======== The data ========

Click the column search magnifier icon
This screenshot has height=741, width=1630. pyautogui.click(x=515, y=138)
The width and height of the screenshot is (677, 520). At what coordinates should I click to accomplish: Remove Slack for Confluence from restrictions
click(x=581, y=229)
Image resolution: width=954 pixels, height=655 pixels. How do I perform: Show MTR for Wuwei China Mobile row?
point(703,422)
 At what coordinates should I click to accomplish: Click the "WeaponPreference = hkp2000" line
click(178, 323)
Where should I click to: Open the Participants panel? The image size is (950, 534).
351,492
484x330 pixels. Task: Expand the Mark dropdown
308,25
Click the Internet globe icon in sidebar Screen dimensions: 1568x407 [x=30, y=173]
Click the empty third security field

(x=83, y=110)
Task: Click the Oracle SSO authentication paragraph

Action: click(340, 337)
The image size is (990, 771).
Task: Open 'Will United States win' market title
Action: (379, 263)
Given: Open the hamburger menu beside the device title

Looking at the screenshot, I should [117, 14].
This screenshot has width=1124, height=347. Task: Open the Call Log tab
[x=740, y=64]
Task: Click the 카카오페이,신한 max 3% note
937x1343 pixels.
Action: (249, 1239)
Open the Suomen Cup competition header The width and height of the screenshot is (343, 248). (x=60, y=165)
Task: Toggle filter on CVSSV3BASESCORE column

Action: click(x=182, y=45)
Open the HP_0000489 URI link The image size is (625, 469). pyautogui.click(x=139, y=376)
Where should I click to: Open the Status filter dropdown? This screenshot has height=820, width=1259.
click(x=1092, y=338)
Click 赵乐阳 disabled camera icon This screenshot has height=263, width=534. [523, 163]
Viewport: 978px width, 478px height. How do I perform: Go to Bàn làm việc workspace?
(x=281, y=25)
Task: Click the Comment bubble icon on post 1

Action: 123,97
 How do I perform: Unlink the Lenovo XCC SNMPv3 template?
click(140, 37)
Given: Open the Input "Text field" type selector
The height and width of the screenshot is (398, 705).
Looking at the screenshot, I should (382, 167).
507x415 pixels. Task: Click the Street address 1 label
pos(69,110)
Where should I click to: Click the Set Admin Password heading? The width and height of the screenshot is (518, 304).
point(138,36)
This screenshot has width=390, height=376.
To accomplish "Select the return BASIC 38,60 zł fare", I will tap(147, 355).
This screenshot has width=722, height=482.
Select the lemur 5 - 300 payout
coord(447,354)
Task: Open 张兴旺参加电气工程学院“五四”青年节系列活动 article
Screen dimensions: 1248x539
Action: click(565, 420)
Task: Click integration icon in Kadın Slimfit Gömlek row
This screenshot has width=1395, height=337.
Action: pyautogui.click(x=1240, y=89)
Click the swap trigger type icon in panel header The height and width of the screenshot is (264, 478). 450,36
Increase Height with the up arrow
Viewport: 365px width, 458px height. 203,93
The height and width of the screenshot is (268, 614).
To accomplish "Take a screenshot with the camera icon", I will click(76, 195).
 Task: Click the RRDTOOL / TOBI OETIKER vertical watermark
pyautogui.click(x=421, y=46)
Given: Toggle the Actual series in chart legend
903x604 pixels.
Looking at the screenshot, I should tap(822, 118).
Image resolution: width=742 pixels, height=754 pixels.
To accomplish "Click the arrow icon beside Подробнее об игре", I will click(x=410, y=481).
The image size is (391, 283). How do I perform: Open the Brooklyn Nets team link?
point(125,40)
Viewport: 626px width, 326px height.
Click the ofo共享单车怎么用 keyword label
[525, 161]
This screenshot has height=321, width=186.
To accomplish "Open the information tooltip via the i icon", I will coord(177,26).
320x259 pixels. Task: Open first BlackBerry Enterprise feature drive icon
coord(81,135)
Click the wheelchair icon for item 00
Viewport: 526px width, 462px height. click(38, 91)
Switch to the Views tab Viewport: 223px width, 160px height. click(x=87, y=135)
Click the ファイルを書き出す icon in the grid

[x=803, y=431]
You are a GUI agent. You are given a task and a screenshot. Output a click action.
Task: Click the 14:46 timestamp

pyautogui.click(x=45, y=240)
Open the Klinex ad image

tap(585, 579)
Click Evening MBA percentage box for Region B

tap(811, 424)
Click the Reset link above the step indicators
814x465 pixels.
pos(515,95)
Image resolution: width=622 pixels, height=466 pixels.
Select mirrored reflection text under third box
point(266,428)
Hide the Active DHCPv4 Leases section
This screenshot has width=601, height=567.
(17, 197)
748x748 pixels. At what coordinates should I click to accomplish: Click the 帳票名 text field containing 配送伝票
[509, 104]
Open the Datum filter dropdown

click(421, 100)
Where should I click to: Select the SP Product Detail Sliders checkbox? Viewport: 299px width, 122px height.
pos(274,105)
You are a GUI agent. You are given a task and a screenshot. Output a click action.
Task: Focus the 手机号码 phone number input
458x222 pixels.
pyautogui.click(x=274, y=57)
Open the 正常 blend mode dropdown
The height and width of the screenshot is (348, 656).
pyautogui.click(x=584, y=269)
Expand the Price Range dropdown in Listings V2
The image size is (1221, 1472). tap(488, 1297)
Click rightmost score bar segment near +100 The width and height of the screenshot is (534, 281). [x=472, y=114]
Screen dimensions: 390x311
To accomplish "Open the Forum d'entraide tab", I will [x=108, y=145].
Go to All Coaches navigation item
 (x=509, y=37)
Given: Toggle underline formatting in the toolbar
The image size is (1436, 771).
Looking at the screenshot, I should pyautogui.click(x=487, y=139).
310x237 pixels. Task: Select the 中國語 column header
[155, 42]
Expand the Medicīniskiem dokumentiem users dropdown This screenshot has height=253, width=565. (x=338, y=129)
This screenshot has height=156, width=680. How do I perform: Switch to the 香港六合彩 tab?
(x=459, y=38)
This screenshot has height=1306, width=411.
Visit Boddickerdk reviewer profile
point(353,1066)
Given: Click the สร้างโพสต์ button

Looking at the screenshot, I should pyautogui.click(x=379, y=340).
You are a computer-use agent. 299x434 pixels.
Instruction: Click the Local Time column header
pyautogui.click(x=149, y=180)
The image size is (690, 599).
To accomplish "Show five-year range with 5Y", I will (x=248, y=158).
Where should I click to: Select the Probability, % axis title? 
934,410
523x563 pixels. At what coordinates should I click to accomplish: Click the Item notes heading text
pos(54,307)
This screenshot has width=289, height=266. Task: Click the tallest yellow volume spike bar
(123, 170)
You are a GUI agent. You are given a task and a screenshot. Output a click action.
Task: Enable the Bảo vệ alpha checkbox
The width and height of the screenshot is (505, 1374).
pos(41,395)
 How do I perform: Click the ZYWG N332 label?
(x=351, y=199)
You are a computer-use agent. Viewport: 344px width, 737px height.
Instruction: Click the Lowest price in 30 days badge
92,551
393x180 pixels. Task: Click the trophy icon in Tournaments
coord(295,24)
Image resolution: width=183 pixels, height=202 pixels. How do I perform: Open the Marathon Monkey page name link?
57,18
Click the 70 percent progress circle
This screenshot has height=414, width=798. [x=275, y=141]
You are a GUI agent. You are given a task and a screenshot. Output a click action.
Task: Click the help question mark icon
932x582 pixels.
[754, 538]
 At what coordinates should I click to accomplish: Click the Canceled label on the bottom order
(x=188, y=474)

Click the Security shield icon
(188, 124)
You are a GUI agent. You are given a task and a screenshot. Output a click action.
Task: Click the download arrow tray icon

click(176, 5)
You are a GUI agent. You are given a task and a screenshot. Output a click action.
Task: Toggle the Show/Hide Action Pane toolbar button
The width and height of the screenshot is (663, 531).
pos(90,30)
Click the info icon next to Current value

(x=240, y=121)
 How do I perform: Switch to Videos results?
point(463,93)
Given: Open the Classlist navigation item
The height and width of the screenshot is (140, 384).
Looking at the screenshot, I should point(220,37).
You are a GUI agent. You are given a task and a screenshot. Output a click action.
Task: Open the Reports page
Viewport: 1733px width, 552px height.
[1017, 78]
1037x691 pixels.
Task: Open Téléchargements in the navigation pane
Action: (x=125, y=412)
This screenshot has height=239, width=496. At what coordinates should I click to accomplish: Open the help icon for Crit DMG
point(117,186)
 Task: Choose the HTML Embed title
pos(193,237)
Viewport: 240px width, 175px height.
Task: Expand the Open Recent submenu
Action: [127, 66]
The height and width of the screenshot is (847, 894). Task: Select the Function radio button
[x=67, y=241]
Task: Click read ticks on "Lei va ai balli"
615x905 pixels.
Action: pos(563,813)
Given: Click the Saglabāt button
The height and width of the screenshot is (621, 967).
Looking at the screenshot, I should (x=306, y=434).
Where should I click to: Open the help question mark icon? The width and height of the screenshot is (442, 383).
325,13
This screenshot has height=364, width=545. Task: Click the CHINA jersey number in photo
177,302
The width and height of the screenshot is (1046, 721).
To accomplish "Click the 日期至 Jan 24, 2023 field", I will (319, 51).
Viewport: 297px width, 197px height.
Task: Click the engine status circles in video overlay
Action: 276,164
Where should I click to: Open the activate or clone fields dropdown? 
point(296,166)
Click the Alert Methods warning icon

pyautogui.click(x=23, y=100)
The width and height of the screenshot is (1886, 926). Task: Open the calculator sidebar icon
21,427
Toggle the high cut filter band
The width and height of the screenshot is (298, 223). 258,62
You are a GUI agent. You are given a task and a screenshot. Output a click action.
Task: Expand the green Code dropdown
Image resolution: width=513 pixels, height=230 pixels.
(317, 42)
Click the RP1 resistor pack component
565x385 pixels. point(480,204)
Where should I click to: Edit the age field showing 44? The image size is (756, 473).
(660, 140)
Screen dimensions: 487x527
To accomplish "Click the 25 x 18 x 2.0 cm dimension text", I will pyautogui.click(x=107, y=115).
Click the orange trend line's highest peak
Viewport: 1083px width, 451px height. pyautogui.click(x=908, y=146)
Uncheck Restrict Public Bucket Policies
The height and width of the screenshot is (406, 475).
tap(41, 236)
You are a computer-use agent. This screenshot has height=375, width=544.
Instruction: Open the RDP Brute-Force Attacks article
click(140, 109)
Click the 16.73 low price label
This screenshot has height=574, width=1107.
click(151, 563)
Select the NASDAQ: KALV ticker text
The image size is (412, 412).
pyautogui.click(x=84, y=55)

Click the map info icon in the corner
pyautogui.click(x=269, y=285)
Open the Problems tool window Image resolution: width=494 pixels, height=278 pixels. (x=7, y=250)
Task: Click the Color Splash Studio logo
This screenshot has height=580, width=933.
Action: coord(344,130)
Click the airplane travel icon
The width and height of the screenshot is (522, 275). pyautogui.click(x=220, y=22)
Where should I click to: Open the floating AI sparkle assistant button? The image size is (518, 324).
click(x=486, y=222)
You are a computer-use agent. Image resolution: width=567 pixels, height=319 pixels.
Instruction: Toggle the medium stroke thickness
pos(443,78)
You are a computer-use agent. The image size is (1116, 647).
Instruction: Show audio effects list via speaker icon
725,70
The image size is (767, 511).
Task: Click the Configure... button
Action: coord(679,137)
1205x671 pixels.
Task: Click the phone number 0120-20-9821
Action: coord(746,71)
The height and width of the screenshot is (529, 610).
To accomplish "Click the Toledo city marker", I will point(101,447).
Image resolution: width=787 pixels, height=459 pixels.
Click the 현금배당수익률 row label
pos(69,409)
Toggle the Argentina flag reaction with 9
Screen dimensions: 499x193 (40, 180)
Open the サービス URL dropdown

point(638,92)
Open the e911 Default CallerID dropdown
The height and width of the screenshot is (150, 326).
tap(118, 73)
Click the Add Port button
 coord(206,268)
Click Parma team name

========

What the exercise asks: Among the lines above, find those holding "camera" and copy each one.

Answer below:
Click 赵乐阳 disabled camera icon This screenshot has height=263, width=534. [523, 163]
To accomplish "Take a screenshot with the camera icon", I will click(76, 195).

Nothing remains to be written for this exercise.